The superhero movie (or, at least the Marvel movie, which currently defines the majority of the film genre) obviously cannot abide by such rules. Just as it requires a clearly defined enemy, it needs an unequivocally triumphant ending. Hydra, by the end, is destroyed, Captain emerges victorious and alive, and S.H.I.E.L.D. can perhaps begin to piece itself back together. But who could suspend their disbelief enough to put their trust in an institution like S.H.I.E.L.D. after events such as these?
Regardless of S.H.I.E.L.D.’s new non-existence (as a monolithic entity), shouldn’t such events show the profound fallacy of entrusting such enormous power within an easily corruptible system that could host an underground terrorist organization for decades without notice? Isn’t the problem, as Captain states at the film’s beginning, the mass production of weapons as much as it is who uses them? The film casts S.H.I.E.L.D.’s excessive development of mechanized warfare to be a covert development of Hydra, but isn’t S.H.I.E.L.D. ultimately complicit in a system that sees necessity in the unfettered development of dangerous materials?

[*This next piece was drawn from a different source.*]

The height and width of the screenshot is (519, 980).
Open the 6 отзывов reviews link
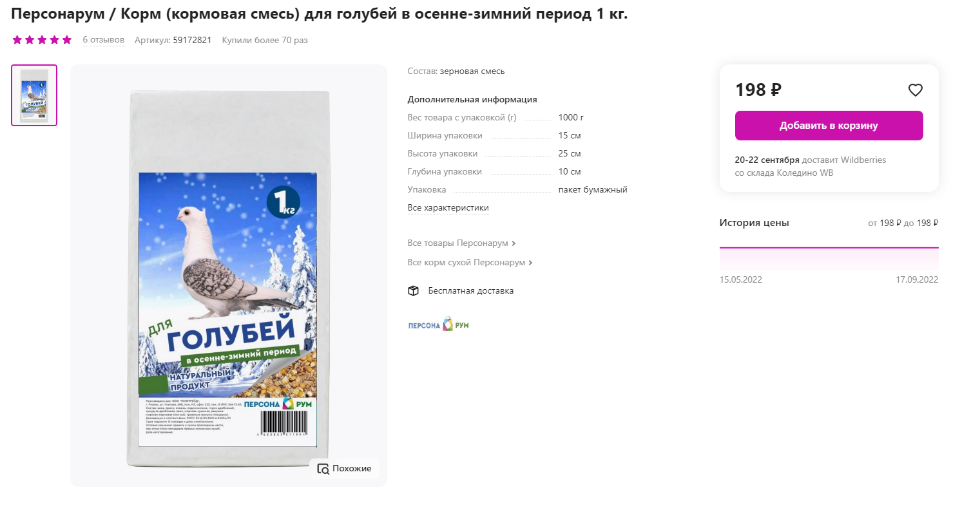click(x=103, y=40)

Of course it is, and that’s exactly the point. Unlike the men on the run in paranoid thrillers of the 1970s, 21st century superhero movies are never truly interested in conflict being seen to the end of one party or the other. They depend on the unceasing cycle of paranoia. After each thrilling conclusion is another nascent conflict ready to emerge after a minute into an end credits sequence.
The very bodies of Captain America and Iron Man are products of the industrial complex against which they fight. They battle enemies, and yet their existence motivates the production of more enemies. Despite the Hollywood endings, there is no winner or loser, as the conflict will never be over. The Winter Soldier saw the destruction of an organization ostensibly responsible for every modern world conflict, yet its next sequel has already set a date.

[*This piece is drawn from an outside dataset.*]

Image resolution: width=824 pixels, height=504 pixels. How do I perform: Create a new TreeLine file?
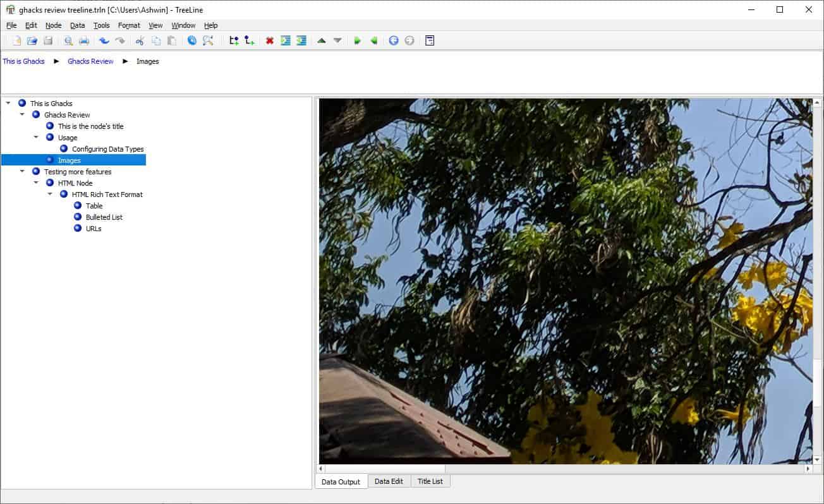pyautogui.click(x=16, y=40)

And this is where Marvel’s relationship to post-9/11 sentiment stops making for better-than-fluff superhero films and more of an insidious assembly line of post 9/11 branding. Images of warfare and falling buildings now belong as much to our summer multiplex entertainment as they do our cable news channels. The iconography of terror and paranoia these films invoke now seem to offer less a chance for catharsis or even reflection, and has instead solidified into a requisite genre trope across a widening web of films and studio-based narrative universes. This is what it means to be a Superhero Movie now.
While Marvel films have offered surprisingly incisive views into the implications of armed global conflict, they are also products of the paranoia-industrial complex that they use as their playing field. They are invested in recycling the images and affects of 21st century paranoia into perpetuity. Or, more specifically, into 2028. No wonder the real-life Captain wants to find a way out of the cycle.